JAPAN MOURNS AS BODY OF ASSASSINATE PM RETURNS TO TOKYO
The murder of Japan’s best-known politician rattled the country and sent shockwaves around the world, particularly given the nation’s low levels of violent crime and strict gun laws.
The man accused of shooting Abe is in custody, with police saying he had confessed to assassinating the former premier, motivated by a belief Abe was linked to an unspecified group.
Police were investigating the unemployed 41-year-old’s background, including claims he had served in the Maritime Self-Defense Force, Japan’s navy, and said he appeared to have used a handmade gun.
Abe was delivering a stump speech ahead of Sunday’s upper house elections when he was shot, and campaigning was resuming Saturday, with politicians saying they were determined to show the murder could not stop democracy.
Shortly before 6:00 am (2100 GMT), a funeral hearse carrying Abe’s wife Akie and believed to be transporting the former leader’s body left the hospital in Kashihara, western Japan where he was treated.

Records excerpted from a collection
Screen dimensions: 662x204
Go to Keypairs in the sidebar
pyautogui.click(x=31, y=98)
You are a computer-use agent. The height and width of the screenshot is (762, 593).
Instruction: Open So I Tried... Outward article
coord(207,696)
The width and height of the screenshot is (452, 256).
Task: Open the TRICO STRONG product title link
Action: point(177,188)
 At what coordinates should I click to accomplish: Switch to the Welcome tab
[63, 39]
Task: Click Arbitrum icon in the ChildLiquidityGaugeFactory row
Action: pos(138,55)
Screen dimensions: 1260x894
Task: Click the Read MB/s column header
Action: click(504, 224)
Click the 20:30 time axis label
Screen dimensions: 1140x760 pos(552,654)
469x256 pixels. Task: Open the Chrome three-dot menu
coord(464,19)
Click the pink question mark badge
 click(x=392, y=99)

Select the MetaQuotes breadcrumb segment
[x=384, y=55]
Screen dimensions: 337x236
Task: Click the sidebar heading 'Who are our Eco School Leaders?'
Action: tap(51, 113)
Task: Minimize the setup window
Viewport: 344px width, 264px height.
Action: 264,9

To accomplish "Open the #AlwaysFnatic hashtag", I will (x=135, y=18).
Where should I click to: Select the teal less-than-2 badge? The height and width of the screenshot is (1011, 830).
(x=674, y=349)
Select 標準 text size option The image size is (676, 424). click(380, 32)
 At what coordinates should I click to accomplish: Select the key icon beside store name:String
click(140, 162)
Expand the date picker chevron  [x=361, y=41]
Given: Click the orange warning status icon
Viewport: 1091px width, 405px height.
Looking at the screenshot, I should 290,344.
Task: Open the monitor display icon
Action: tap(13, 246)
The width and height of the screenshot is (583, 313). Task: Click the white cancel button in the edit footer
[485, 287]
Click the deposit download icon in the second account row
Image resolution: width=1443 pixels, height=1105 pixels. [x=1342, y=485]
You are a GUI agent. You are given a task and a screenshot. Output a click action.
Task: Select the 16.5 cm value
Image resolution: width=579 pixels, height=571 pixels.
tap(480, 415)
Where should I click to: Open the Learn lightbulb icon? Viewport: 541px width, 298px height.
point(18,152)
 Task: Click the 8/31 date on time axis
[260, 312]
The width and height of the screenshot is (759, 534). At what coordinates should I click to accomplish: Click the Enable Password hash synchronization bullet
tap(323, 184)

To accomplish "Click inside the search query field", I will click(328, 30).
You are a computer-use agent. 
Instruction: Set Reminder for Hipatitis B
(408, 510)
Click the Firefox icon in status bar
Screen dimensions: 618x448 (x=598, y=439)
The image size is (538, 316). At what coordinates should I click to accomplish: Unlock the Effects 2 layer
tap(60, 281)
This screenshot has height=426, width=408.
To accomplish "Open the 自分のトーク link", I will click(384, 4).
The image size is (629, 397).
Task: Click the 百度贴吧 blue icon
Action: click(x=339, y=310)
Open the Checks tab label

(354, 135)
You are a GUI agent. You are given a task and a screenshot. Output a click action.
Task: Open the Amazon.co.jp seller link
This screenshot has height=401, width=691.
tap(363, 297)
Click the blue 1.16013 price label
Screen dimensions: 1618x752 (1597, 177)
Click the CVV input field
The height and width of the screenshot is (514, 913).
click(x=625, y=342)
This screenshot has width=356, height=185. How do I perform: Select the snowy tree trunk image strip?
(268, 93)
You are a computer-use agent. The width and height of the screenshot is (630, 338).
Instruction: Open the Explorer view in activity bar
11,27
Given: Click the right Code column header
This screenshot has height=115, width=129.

Required work. From the news report on Abe's assassination, extract the text that starts at the words "The man accused" and ends after the words "a handmade gun.", copying it word for word.

Solution to this exercise.
The man accused of shooting Abe is in custody, with police saying he had confessed to assassinating the former premier, motivated by a belief Abe was linked to an unspecified group.
Police were investigating the unemployed 41-year-old’s background, including claims he had served in the Maritime Self-Defense Force, Japan’s navy, and said he appeared to have used a handmade gun.